To know what Continuous Testing is, you should first see where development as a process came from. Earlier in the day, there was a Waterfall development style: a hierarchical structure, manual code builds, and a low tolerance for failure. Everything used to be step by step, in one direction, hence the name. Testing was something that used to happen near the end of the software development lifecycle. People designed, built code – you tested it right before it went into production. Performance testing was the last thing you did right before you went live.
The new culture is characterized by Agile, continuous delivery with a new, integrated DevOps pipeline and durable self-sufficient teams able to make decisions on every stage of the process. Everything that can be automated (and what makes sense being automated) is automated. You fail fast and innovate.
“Fail fast” became a buzzword. In the wrong context sometimes it is used as an epitome of volatile startup culture and Silicon Valley bubble that is supposedly bound to burst. The true meaning of fail fast is key to understanding what CT is all about.
You must find and eliminate everything that doesn’t work as fast as possible before you build anything on top of it. This way you don’t waste time, resources, and creative power on something not viable, something that is doomed right from the start.
How do you find what won’t work then? The answer is Continuous Testing. Continuous Testing is the backbone of DevOps approach to software development that allows early detection of software bugs and fixing the issues at earlier stages of the development lifecycle. Without it, the acceleration of the development process would lower the quality of the software instead of improving it.
Now, “continuous” is a flexible term and for different companies, it means different things, depending on their products and how fast they are. Google, Amazon, and Netflix integrate and test multiple times a day. For other companies, where software is not the end product but a means to an end, for example for a research paper writing service, testing within two-week sprints will be regular and “continuous” enough. The key is the automation of testing that can be launched from various places of the DevOps pipeline.
In continuous testing test scripts are written before the coding even begins (unlike the automated testing, where first the code is integrated, and only then test scripts are developed and run automatically). This way, the automated scripts can be run one after another continuously each time the code is integrated. You can schedule unmanned overnight testing procedures, and if something is mucked up in newest pieces of code, you are going to know about it the next day – not when everything is already in the production.
How You Do It?
Testing has been considered a bottleneck in the software development lifecycle – CT tackles this problem since there is no gap in the process where anything awaits human intervention.
However, for developers who only begin their transition from Waterfall to Agile, the major doubt is whether writing all the test scripts before coding begins is practical (or even possible). The answer is “Yes”, although it comes with its pitfalls and some counterintuitive stuff:
- Agile continuous delivery means, even more, planning for testing that it used to be in Waterfall delivery.

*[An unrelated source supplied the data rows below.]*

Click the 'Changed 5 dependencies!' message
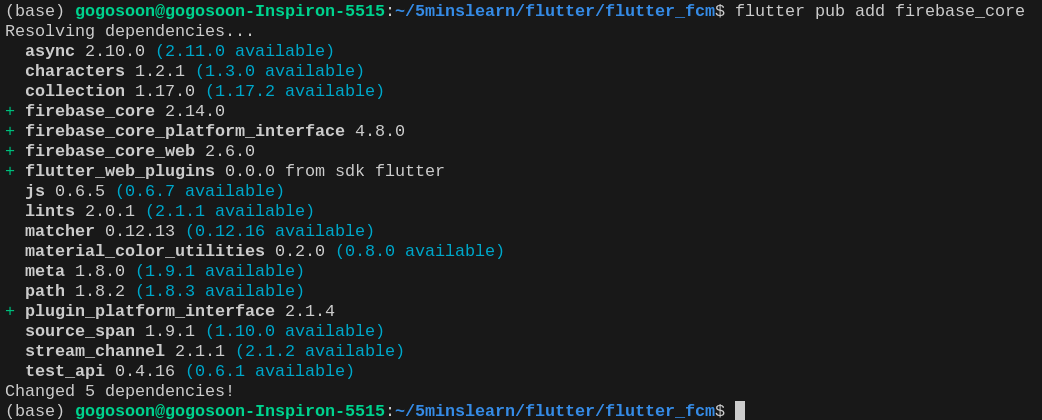The image size is (1042, 420). point(120,391)

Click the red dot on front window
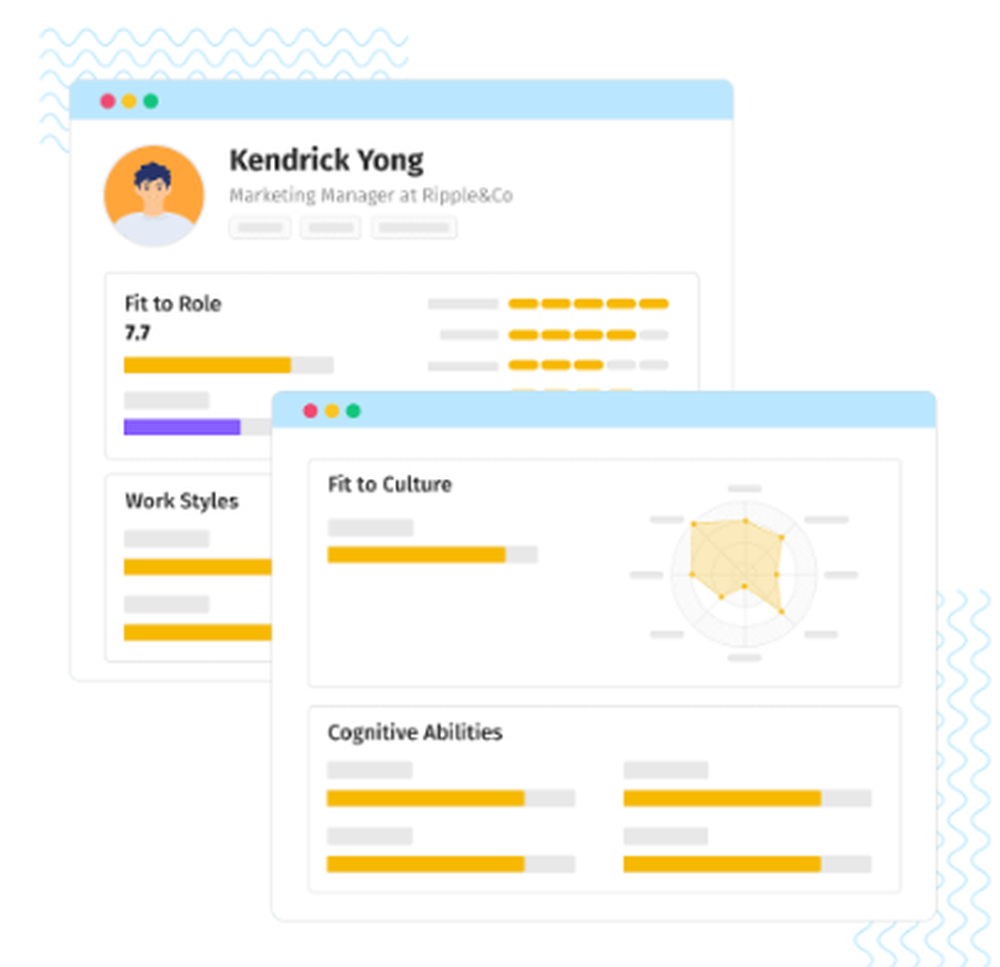[310, 411]
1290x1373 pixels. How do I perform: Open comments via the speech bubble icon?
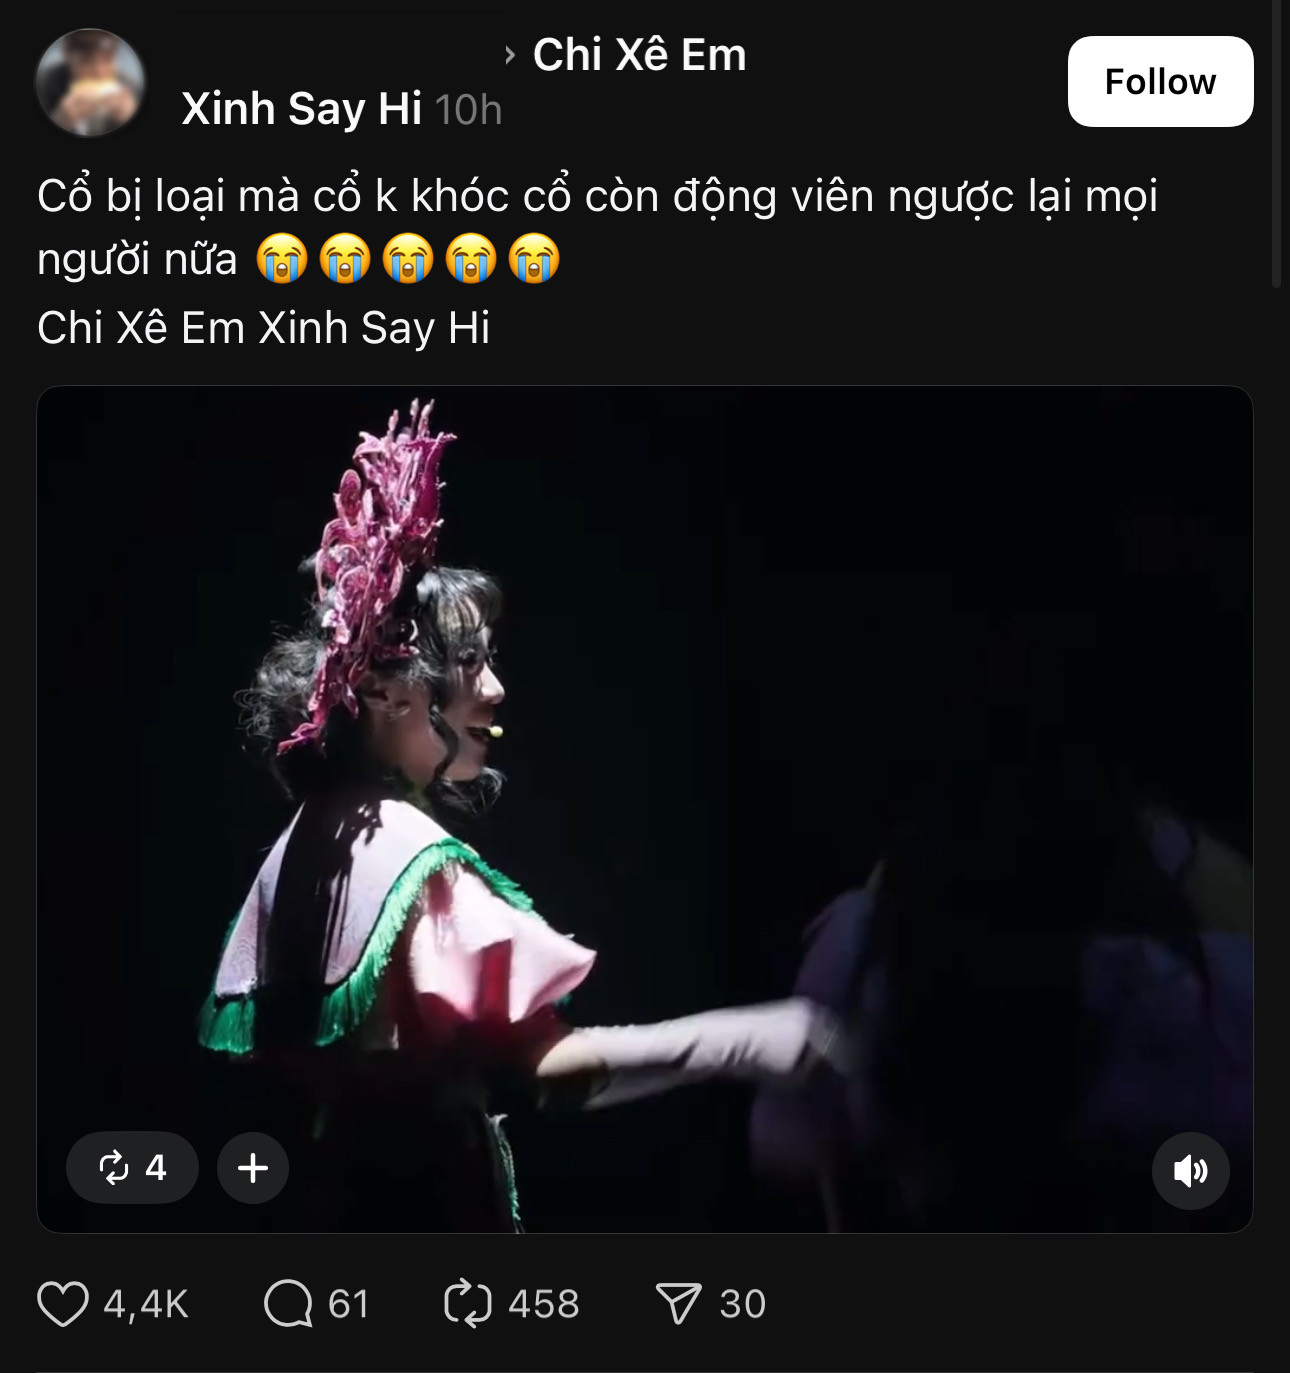pyautogui.click(x=288, y=1304)
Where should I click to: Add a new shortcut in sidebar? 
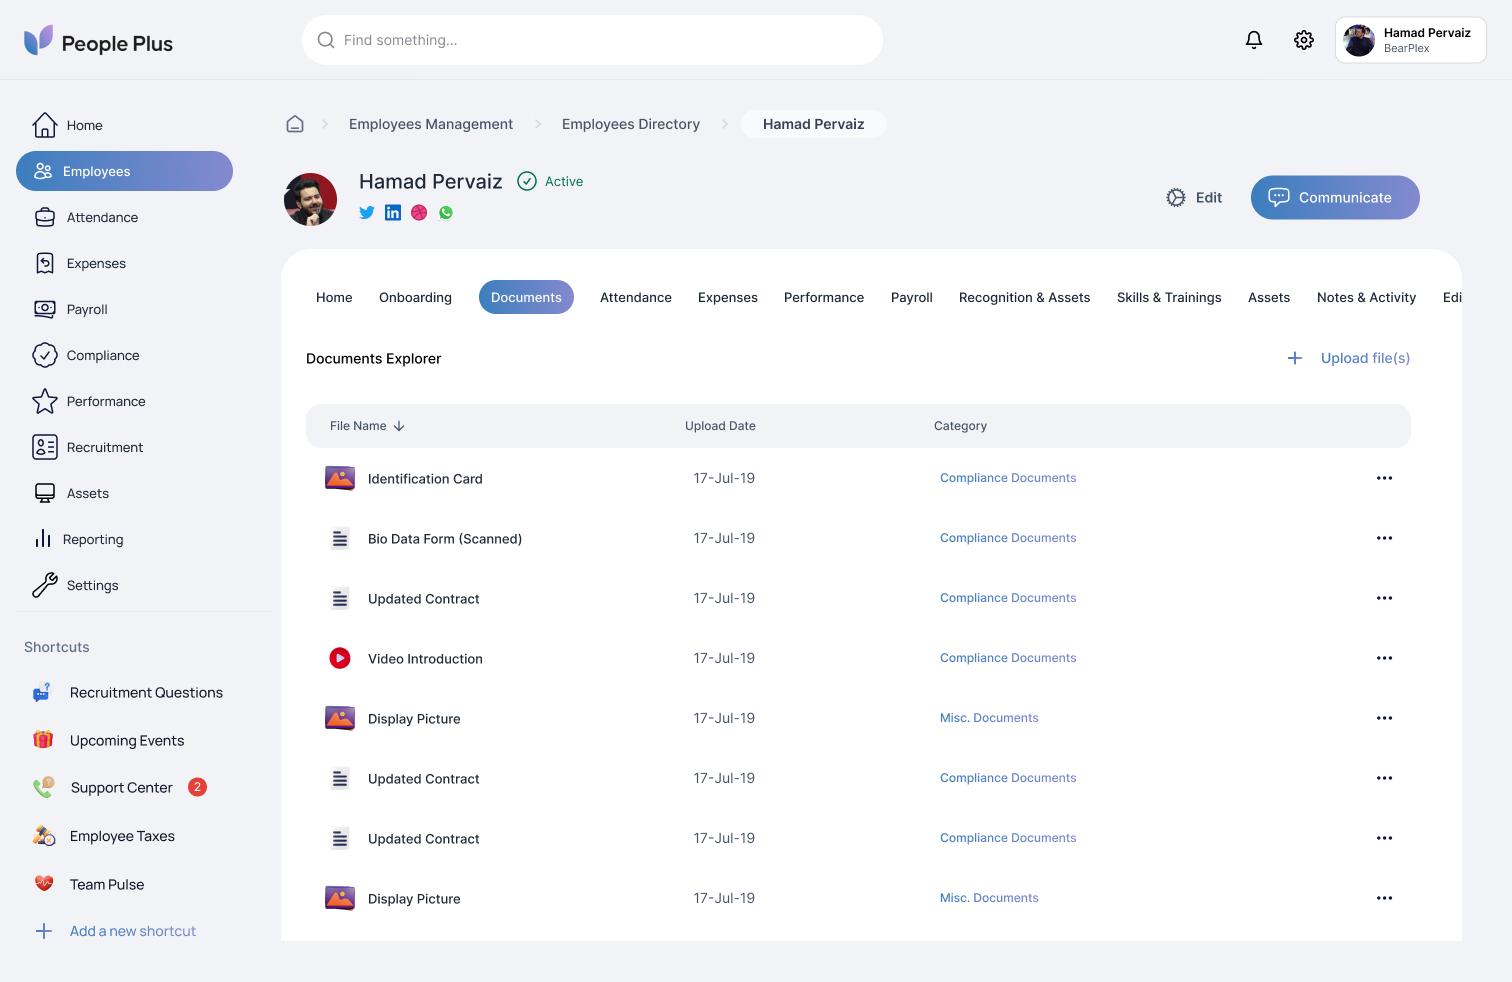coord(132,931)
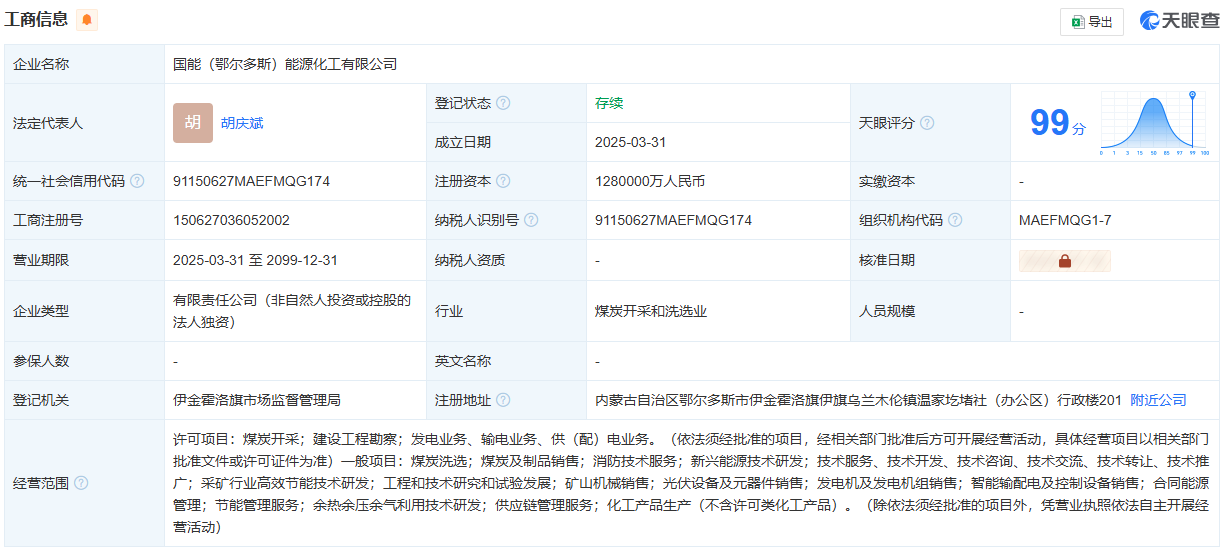
Task: Open the 附近公司 nearby companies link
Action: click(x=1158, y=400)
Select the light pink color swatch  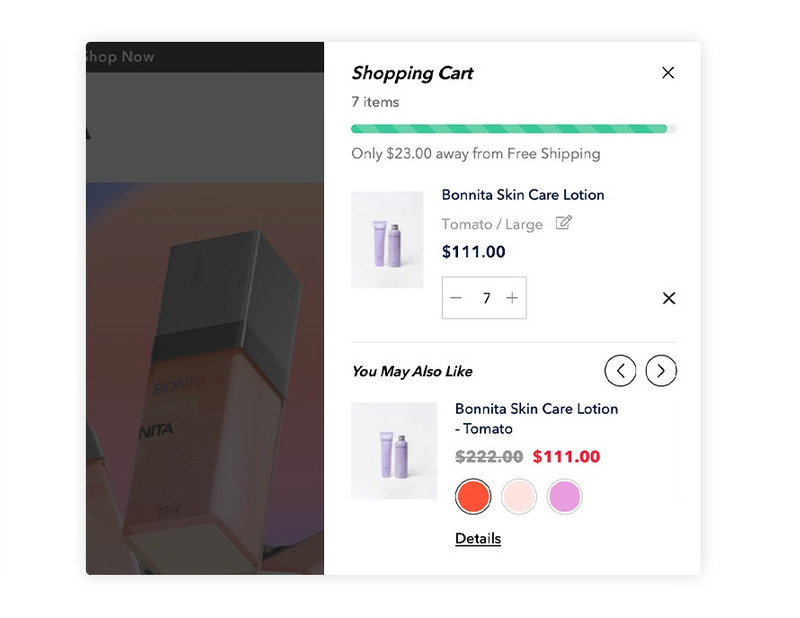pyautogui.click(x=518, y=496)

- With automation, failure is good! When something fails in the script and you know where exactly – you go just right there and figure it out, you don’t go through all the steps manually. You reap these failures.
- The number of test cases should not be large; they don’t help provide fast feedback that is expected. Less is more in this case. You need to prioritize test cases to get results fast.
- Automate the highest value (not every manual script). Figure out your critical functionality and your business priorities with your Product Owner and automate tests of that critical functionality.
- Use software for automation. You cannot use programmers for automation of all scripts – that’s not scalable.
- You may need different sets of automated suites for different purposes, environments, and execution times.
Also, it’s important to remember the little things:
- Come up with a concrete definition of “done” for every stage of development.
- Less documentation means no documentation at all.
- Test planning should be incorporated into backlog refinement.
- Test inventory should be kept current.
- Implement version control.
DevOps is About People
If your company is going through the changes towards DevOps mode, the most important thing you should do is to integrate your testers (both manual testers and script automation) into your Scrum team to make organic knowledge sharing possible.
That’s the heart of the DevOps approach. Everyone in the team is on the same page in the process. No downtimes. No knowledge transfer problems. No “us” versus “them”. Developers and testers are on the same side, feedback is immediate, and ideas are shared on the spot. As a result, the functional and technical aspects of the software are integrated, which makes it:
- Faster to develop
- Cheaper to develop
This was the initial goal of this whole Agile approach!
Way to go
Many teams are struggling to switch to Agile mode and Continuous Testing. Therefore many companies are somewhere in between, in a mix of DevOps and Waterfall. Some are starting their journey, some are somewhere in the middle. It’s a daunting task since it involves unlearning things and ditching practices that are familiar and have worked earlier.
The fastest way to get there is taking one step at a time. The goal is to make progress. Change cannot be pushed and forced; the shift of paradigm should be nurtured to induce organic lift. That’s exactly why many leaders in the industry stress that DevOps is about people rather than technology.
Since the pressure to get products out there as fast as possible will only grow in the foreseeable future, the importance of Continuous Testing will keep growing as well. One way it can evolve is integration with AI. Machine learning can be used in the future to come up with relevant test scenarios and to generate test scripts with less human involvement. AI can also be responsible for evaluating the critical areas that need to be tested, thus minimizing the manual intervention and the time it takes to build the automated testing framework for the project.